Building and protecting the resilience of our people, organisations and communities is likely to become central to what we all do, writes Michael Cameron
It always seems to surprise how quickly at this time of year the daylight hours start to lengthen. But the lighter nights are coming, and it would be nice to think of that as an analogy for the brighter days to come as the COVID-19 vaccine rolls out and we can start to move more confidently into 2021.
Social landlords in Scotland were amongst the first on to the frontline in local communities, supporting their tenants and residents through the challenges of the COVID-19 pandemic. This support includes responses that are well beyond core landlord activities, but are essential to the wellbeing of individuals, households and communities. Landlords have put in place new services or expanded existing services to tackle loneliness and digital exclusion and to ensure people have access to basic supplies.
All of this is happening in the context of landlords having to manage the effects of the pandemic on their businesses: rising arrears, significant backlogs in responsive and planned maintenance, empty homes, and in a range of other services. And, of course, we have seen a significant rise in the number of people in temporary accommodation over the period of the pandemic. These are critical and urgent issues that landlords will have to tackle in the immediate recovery from the pandemic, and they are likely to consume attention and resources in the short to medium term.
But we know that landlords are now looking further ahead, and many are asking: what now? Whether it’s under the heading of “build back better” or the “next normal”, people are looking back at the last year and are asking what it means for what and how we deliver in social housing into the future.
Clearly providing warm, dry, safe, secure and affordable homes in places people want to live will remain the central purpose of social landlords. But what does the last year mean for the types of services that landlords will want to offer? Is there now an appetite, and a need, for the continuation of some of the welfare and wellbeing services that landlords introduced or extended in response to the pandemic? Has there been a significant shift or recalibration in customer expectations? What do people want from their home and what do they want their landlords to do for them?

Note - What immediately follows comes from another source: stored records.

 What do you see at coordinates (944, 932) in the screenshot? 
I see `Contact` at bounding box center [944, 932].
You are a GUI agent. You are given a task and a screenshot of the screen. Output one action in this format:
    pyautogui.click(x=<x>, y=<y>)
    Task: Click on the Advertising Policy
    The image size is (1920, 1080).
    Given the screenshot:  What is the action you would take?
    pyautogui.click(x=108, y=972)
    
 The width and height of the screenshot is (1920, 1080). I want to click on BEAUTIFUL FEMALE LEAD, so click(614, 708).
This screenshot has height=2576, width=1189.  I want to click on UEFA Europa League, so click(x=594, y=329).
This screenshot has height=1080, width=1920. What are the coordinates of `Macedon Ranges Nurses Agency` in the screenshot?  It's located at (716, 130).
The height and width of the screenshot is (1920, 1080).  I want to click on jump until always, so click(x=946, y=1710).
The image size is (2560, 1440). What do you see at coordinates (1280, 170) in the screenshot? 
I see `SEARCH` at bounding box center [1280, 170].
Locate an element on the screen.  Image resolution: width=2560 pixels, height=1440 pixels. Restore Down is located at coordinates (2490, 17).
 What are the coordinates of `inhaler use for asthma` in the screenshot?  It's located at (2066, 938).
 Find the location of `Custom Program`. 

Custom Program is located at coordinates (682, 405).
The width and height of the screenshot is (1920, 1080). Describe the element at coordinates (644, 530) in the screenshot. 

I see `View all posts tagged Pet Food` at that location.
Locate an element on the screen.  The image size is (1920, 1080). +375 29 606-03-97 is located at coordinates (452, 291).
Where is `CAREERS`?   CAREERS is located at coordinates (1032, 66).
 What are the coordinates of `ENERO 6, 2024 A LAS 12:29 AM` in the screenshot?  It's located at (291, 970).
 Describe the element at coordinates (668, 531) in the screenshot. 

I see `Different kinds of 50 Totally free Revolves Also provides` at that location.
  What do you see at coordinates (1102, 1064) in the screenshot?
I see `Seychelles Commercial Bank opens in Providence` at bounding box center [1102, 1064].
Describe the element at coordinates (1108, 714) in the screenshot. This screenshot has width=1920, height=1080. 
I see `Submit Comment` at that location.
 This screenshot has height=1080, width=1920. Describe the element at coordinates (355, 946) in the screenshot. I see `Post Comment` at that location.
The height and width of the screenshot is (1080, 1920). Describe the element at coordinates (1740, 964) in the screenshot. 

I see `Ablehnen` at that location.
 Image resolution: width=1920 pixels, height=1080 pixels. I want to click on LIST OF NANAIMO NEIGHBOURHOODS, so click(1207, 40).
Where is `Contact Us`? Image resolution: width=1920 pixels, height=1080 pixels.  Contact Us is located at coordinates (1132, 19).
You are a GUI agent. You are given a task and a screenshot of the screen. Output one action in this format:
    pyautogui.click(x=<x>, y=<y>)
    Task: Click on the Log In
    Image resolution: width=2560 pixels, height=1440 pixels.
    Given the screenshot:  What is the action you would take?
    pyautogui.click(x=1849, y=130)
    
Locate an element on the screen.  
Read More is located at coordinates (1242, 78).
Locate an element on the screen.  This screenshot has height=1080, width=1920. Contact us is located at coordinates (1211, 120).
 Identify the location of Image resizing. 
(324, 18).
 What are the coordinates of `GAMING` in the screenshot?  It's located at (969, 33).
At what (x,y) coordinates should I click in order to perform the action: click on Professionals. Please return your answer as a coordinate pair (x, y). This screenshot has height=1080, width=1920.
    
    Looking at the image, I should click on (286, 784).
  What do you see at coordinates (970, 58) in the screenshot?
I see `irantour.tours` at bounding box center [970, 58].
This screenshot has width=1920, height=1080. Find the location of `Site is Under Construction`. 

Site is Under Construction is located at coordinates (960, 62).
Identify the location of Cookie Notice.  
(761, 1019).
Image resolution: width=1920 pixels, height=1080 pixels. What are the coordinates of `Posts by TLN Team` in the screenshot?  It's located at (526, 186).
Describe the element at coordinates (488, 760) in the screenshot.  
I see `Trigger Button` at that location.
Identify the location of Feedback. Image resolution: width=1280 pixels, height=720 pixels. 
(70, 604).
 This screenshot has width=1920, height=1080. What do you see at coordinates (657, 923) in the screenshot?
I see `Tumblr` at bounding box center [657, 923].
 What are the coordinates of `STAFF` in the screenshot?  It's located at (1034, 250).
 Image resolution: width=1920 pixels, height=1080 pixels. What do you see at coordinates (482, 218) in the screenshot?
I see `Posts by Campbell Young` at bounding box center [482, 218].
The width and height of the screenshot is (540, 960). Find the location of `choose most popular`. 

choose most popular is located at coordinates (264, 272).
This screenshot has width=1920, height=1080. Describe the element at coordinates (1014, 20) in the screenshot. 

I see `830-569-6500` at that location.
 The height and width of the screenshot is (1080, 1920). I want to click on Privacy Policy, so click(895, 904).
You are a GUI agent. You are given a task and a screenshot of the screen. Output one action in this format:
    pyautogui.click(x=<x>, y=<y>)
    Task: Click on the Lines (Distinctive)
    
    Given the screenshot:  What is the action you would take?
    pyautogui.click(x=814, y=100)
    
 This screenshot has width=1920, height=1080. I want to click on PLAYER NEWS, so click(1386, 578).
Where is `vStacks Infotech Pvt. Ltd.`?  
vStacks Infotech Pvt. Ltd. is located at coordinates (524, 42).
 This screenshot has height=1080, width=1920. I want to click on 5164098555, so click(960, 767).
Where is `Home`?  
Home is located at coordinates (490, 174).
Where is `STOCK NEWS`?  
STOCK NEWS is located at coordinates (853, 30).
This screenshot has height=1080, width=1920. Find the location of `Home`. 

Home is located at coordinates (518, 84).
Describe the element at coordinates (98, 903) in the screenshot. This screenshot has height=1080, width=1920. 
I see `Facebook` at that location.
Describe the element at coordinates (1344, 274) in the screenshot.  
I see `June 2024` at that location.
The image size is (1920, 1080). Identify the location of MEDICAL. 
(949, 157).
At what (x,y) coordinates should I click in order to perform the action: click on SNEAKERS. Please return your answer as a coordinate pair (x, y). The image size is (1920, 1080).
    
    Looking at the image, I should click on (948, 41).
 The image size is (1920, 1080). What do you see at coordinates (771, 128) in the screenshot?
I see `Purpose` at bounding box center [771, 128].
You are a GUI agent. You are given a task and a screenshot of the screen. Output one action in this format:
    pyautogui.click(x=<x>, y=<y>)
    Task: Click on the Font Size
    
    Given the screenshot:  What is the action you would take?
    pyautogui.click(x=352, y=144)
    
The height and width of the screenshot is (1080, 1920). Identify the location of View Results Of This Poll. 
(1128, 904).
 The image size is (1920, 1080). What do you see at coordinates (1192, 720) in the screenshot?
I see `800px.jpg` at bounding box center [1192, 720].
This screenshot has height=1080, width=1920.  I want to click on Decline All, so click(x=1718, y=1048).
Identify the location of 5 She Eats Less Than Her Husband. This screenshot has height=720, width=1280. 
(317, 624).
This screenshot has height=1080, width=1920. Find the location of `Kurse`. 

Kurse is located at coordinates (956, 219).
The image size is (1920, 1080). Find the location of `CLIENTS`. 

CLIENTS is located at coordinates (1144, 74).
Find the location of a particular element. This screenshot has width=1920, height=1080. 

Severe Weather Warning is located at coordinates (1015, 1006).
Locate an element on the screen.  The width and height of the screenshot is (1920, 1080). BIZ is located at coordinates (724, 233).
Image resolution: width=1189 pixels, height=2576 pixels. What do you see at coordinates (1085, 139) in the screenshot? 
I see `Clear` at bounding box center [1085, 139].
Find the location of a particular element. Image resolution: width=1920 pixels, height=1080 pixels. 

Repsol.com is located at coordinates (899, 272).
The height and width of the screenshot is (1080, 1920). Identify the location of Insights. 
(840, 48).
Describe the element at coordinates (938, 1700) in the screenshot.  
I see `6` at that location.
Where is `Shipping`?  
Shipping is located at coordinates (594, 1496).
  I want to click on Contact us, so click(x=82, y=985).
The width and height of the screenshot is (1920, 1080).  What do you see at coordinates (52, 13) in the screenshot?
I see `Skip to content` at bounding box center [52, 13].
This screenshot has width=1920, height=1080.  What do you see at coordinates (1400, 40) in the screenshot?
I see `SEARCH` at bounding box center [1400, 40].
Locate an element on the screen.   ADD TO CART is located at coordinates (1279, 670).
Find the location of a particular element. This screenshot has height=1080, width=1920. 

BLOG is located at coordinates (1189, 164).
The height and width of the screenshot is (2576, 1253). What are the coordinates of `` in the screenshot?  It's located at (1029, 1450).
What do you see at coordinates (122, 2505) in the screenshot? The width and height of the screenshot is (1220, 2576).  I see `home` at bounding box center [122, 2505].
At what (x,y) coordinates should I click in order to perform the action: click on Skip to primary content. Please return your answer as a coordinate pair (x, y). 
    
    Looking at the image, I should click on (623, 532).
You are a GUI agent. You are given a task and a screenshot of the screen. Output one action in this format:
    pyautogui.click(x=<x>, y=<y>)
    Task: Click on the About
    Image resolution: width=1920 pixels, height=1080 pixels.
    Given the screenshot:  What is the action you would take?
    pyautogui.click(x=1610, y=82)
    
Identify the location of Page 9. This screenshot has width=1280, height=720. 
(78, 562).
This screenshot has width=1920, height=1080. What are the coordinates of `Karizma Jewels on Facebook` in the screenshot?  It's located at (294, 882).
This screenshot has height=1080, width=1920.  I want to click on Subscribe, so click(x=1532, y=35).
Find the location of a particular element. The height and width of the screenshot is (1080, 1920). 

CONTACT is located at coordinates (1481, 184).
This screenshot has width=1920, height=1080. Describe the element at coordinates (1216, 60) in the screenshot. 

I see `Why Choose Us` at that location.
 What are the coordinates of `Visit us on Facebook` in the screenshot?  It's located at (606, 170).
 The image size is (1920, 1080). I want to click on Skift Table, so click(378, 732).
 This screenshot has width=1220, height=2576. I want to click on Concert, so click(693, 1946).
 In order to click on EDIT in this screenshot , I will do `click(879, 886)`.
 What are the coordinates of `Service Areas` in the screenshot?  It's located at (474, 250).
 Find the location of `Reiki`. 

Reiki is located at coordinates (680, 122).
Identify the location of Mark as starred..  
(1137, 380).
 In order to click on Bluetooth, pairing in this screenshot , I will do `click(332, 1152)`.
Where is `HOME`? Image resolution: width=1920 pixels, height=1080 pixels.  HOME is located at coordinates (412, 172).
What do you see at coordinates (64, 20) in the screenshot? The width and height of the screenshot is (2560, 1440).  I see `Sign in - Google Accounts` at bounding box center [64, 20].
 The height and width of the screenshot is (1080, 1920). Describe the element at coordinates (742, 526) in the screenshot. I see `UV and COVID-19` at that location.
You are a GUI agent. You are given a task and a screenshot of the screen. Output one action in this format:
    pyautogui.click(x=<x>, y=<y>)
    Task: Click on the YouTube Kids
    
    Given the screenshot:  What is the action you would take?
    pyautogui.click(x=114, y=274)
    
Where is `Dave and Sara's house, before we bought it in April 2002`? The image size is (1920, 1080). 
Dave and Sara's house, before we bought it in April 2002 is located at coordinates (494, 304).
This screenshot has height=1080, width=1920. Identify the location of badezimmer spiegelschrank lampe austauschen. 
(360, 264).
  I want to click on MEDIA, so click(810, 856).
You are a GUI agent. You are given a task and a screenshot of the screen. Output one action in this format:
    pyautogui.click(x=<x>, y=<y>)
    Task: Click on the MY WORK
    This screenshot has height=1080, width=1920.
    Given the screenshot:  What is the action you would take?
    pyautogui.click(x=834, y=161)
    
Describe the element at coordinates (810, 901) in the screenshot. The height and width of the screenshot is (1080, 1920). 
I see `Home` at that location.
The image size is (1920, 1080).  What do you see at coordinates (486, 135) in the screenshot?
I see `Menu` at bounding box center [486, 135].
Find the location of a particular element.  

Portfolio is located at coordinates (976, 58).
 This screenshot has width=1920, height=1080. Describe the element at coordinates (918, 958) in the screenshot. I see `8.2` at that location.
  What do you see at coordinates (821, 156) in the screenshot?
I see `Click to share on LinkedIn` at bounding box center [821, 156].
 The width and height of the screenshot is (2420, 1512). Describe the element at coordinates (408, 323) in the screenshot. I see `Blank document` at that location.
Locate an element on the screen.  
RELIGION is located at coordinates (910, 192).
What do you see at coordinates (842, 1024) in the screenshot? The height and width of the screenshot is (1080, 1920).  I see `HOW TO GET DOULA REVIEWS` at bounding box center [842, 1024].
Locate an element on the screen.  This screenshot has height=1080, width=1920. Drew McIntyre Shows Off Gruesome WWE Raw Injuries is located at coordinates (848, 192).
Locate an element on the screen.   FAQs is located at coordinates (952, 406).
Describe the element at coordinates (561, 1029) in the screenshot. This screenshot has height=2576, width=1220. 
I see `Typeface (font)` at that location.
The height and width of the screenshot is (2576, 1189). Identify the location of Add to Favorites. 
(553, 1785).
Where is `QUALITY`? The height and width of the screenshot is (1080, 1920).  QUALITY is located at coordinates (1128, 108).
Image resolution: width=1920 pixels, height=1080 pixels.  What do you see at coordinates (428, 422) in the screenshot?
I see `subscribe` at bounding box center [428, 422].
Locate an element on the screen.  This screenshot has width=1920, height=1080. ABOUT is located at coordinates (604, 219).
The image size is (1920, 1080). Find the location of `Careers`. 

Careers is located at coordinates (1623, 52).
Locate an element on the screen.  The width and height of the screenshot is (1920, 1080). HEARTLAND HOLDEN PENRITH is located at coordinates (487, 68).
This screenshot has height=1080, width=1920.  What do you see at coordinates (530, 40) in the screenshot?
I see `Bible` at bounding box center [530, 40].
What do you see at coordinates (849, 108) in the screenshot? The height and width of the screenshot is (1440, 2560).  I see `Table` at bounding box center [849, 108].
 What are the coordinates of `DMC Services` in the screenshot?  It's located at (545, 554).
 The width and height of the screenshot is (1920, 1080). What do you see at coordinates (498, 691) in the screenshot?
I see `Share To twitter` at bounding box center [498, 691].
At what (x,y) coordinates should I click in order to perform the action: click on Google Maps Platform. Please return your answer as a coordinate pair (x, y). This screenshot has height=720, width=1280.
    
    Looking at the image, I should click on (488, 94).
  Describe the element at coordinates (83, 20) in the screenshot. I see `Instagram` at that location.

There will be pressures and demands on social landlords as we move out of the pandemic. We are still to see the full extent of the economic fallout from the pandemic and how that will impact on tenants and landlords. There are huge agendas for change around inequality, climate change and sustainability, and digital connectivity to name a few. There are heightened risks for landlords from the impact of Brexit on supply chains and market disruptions that exacerbate the challenges from the pandemic. Effective cyber security will be evermore critical in an increasingly complex digital world.
Testing, building and protecting the resilience of our people, our organisations and our communities is likely to become central to what we all do.
There is no pre-existing blueprint or road map for what comes next. And the absence of a plan provides the social housing sector with an opportunity to shape the future. Much of the social housing sector was born out of the necessity for people and communities to take action themselves to drive change and build a better future. So, there’s a track record there. And this does feel like a moment when that type of leadership will be much needed.
And it strikes me that, now more than ever, it will be so important to have a meaningful dialogue with tenants, residents and communities around what’s important to them and what they want and need from their landlord.